Le persone dislessiche, infatti, possono incontrare diverse difficoltà e fare confusione durante la lettura di un testo. Questo soprattutto perché, se anche riconoscono i caratteri tipografici presi da soli, li vedono scombinati quando questi si uniscono per formare parole e frasi. Alcune lettere ruotano di lato, altre a testa in giù, altre ancora cambiano di posto fra loro.
Ci sono diversi modi per mitigare queste difficoltà. Si può ad esempio scrivere frasi più brevi, agire sul colore dello sfondo, sull’interlinea, sulle dimensioni dei caratteri. Si può selezionare un font senza grazie (in altre parole, senza gli abbellimenti delle aste) come Arial o Tahoma.
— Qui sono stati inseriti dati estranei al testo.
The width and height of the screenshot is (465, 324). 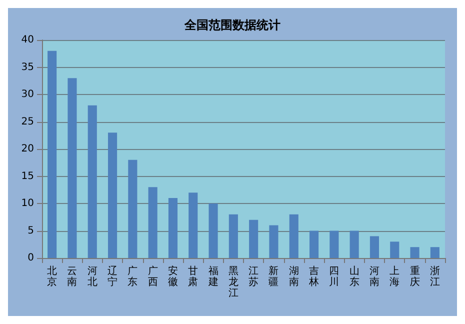 I want to click on x-tick-label: 重庆, so click(x=415, y=276).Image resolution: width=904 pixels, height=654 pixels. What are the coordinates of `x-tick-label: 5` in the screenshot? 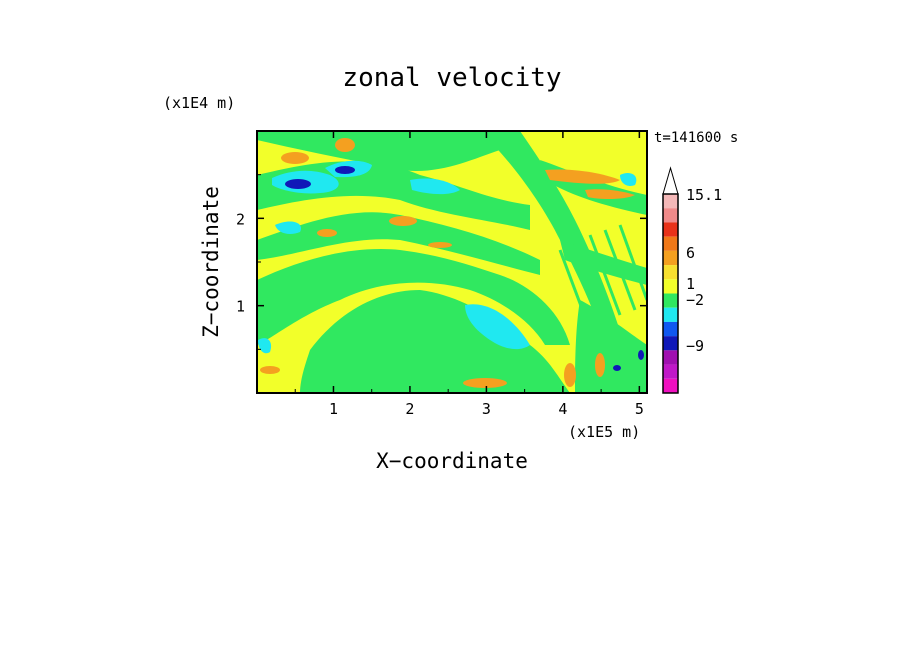 It's located at (640, 409).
Oppure scegliere un font specifico come appunto OpenDyslexic, creato nel 2011 da Abelardo González.
Osserva l’immagine: in OpenDyslexic i caratteri sono ben distanziati fra loro e sono allargati e ingrossati alla base. Le lettere sembrano più pesanti e fissate alla pagina, in modo da non muoversi più. Ecco allora che si evita, ad esempio, la confusione fra lettere simili come b e d o come p e q.
Se non ce l’hai già, qui puoi scaricare gratuitamente il font: https://opendyslexic.org/download
Una curiosità: oggi, 8 ottobre, si celebra la giornata della dislessia, riconosciuta come disturbo specifico dell’apprendimento (insieme a disgrafia, disortografia e discalculia) dalla legge n. 170 dell’8 ottobre 2010.